### BRIEF
Scan the records below for the word "queue" and give only the number of lines that hold it.

### PROVIDED INFORMATION
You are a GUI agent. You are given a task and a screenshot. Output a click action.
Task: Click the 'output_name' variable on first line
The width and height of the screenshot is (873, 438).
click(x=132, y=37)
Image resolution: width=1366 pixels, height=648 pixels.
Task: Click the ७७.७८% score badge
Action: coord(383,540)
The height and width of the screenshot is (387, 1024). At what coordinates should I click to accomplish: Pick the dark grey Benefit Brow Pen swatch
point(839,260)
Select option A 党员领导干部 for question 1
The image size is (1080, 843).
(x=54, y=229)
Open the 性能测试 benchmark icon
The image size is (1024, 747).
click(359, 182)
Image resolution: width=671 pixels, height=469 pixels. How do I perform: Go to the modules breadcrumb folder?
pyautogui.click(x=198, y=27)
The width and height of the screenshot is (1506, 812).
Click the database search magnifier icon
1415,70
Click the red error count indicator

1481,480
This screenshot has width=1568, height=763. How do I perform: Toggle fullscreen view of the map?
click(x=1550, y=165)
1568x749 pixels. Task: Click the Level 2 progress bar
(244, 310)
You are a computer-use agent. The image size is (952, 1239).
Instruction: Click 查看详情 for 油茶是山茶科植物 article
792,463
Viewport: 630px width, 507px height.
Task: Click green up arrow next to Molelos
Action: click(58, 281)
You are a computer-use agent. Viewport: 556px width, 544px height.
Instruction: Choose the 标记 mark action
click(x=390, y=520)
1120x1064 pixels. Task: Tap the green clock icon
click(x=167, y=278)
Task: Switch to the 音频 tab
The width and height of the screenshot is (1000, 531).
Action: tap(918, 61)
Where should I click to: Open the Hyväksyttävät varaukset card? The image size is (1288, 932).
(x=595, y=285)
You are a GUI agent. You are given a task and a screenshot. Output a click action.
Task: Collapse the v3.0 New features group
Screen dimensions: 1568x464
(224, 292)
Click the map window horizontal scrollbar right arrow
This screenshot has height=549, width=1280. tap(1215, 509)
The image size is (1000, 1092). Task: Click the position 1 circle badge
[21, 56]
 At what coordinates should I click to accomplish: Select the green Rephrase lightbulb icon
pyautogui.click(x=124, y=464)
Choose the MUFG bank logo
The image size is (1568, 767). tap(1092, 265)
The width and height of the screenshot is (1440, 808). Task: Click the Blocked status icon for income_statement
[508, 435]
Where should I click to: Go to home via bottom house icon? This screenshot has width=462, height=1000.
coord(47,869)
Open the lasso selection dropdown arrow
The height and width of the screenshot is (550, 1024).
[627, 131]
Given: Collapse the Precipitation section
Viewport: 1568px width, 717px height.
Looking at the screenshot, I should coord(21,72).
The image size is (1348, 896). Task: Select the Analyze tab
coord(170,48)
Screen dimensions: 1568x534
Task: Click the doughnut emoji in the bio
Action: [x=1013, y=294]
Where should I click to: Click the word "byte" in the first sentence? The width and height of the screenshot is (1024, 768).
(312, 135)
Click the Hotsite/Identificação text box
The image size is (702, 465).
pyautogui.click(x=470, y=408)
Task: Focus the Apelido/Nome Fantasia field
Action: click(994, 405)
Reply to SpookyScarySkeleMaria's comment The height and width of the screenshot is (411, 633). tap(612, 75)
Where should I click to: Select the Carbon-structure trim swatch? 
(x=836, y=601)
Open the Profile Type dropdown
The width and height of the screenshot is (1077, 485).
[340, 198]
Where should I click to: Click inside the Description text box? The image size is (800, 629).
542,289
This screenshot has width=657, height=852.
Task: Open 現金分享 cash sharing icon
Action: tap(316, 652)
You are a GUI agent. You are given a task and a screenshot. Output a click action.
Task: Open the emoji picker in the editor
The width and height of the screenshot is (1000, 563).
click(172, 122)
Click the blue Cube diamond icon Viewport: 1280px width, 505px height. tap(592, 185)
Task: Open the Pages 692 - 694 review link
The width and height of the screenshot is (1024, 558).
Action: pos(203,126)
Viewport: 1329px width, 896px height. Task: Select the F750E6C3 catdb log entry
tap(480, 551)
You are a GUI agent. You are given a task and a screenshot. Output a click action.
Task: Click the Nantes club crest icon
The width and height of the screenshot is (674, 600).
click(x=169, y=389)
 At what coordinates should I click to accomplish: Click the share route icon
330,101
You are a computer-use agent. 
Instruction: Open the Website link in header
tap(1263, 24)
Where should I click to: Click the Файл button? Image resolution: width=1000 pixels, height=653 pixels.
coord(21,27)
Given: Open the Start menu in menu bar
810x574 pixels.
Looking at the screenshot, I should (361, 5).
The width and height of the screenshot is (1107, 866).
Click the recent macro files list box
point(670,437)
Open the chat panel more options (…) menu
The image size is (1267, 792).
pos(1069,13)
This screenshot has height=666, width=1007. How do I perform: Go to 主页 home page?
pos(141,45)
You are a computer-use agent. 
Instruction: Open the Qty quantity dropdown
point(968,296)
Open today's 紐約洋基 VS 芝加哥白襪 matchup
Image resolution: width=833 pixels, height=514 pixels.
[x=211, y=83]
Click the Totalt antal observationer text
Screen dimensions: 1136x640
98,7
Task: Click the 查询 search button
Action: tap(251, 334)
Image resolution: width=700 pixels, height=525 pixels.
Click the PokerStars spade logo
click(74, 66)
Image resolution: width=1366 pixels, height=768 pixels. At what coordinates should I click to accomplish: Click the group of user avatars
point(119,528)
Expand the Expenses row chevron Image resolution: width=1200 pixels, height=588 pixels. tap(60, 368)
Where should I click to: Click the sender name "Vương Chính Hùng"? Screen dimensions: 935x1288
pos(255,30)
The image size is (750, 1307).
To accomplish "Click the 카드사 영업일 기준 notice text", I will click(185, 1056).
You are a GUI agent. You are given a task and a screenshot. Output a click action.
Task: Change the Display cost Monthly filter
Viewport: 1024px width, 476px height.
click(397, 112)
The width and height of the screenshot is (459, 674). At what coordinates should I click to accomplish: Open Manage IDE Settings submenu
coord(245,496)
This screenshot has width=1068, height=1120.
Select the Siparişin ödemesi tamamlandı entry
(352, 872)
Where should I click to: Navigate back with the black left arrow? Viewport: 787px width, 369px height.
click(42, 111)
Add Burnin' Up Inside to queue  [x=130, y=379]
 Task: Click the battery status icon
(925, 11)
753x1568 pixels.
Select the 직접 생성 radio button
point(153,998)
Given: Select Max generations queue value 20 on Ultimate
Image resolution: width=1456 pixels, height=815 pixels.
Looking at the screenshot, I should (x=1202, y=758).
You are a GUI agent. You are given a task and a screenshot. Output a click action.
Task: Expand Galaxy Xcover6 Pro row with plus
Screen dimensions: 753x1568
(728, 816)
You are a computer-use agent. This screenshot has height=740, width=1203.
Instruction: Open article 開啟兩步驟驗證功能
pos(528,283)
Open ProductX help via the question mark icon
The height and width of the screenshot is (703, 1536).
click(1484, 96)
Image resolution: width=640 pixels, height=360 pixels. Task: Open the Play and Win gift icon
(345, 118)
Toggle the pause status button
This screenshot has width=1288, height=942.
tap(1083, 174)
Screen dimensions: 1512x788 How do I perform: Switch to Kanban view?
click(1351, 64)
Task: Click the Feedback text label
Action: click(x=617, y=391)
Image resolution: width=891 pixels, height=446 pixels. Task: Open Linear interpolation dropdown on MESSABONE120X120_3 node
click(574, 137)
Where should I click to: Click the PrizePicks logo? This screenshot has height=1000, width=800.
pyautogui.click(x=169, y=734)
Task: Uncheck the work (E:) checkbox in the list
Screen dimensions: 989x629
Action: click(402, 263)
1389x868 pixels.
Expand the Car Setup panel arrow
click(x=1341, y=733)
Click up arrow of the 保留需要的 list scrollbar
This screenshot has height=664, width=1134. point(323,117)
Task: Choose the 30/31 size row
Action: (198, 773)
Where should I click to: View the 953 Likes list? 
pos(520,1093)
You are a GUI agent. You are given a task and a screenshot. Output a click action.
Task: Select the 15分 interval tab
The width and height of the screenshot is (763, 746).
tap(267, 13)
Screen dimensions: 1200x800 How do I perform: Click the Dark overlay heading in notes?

### TASK ANSWER
2